Dairy Farmers Being Short-changed of £200m

Market indicators show dairy farmers are being short-changed to the tune of £200 million pounds, the NFU has said.

The National Farmers Union is calling for milk buyers to recognise the strength of current markets and start paying fair, sustainable prices to their milk suppliers.

Dairy heifers

After two years of turmoil in the dairy sector, during which time milk prices for many farmers have been, and continue to be, below the cost of production, commodity markets have now quickly turned. Evidence shows market signals are pointing skywards with spot prices for milk now approaching 40ppl and quotes for next month hitting 50ppl.

But speaking on the eve of The Dairy Show on Wednesday (October 5), NFU dairy board chairman Michael Oakes said that milk buyers are lagging behind in passing on the huge lifts in market prices to their suppliers.

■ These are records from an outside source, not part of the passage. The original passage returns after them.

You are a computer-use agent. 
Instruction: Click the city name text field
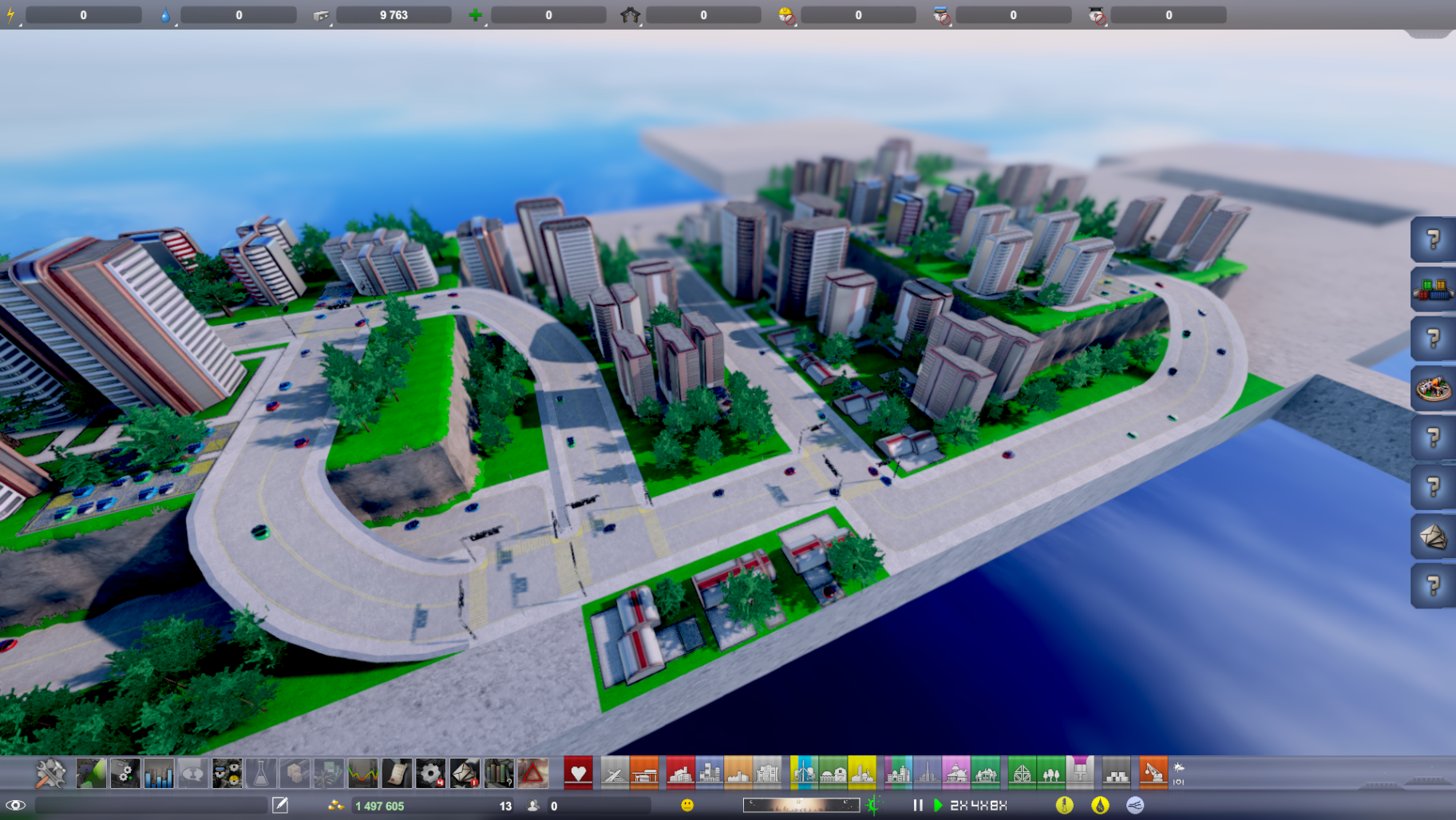(151, 805)
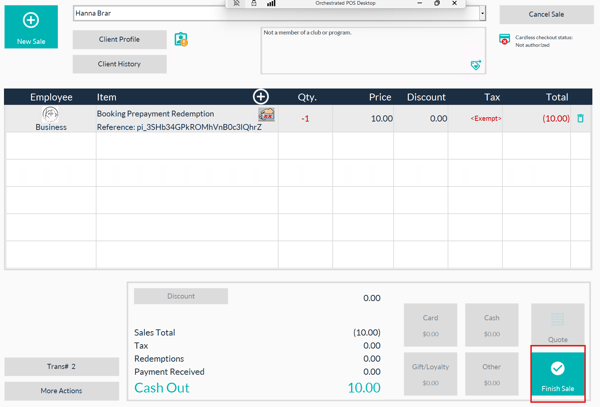Click the prepayment redemption item image
600x407 pixels.
266,116
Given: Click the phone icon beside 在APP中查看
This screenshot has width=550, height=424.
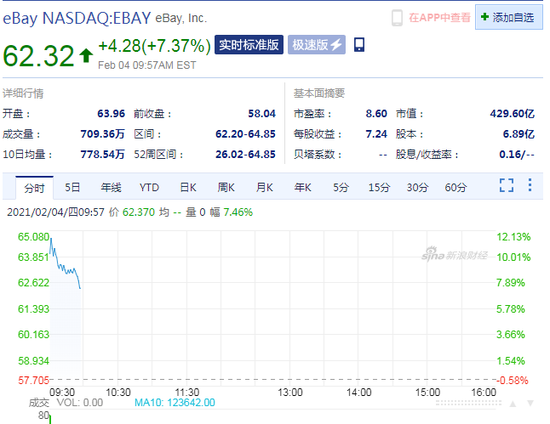Looking at the screenshot, I should pyautogui.click(x=397, y=18).
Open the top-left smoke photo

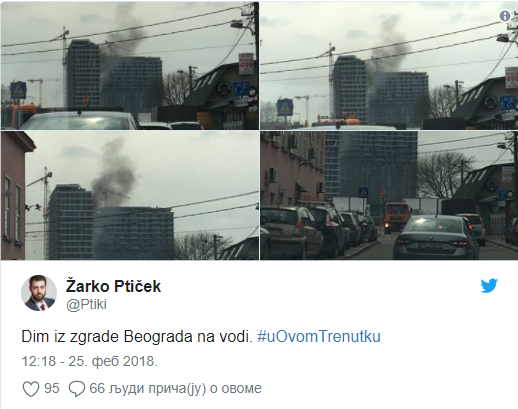(130, 65)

“Since May this year market indicators have started to show a massive differential between what prices dairy farmers should have got compared to what they actually did get – between June and September this adds up to around £200 million”, said Mr Oakes.

Dairy analyst Chris Walkland has being doing the sums – they show that back in August AHDB’s AMPE and MCVE indicators were 26ppl and 28ppl respectively while future price indicators continue to be positive. Even today most non-aligned prices are still at or below 20ppl with the August Defra average milk price, which included aligned prices only reaching 21.34ppl.

“Clearly milk buyers should be concerned as to where their future milk supply will come from”, said Mr Oakes. “That’s why recently we’ve seen Dale Farm Northern Ireland encourage more milk supply for the next three months. Any extra litres. supplied to the co-operative will receive an extra 4ppl on top of a 2ppl winter premium.

“Farmers have been patient, understanding the time lag that is part of dairy trade. But that reason is starting to wear thin, as we need to start considering increased costs of winter housing and feeding. Our message is clear – until milk buyers start backing British dairy farmers and start paying fair, sustainable milk prices, volumes will not recover.

“Dairy farmers want to produce milk and the only way milk buyers can pull the dairy sector out of this nose dive is to quickly pay them a profitable price for their milk.”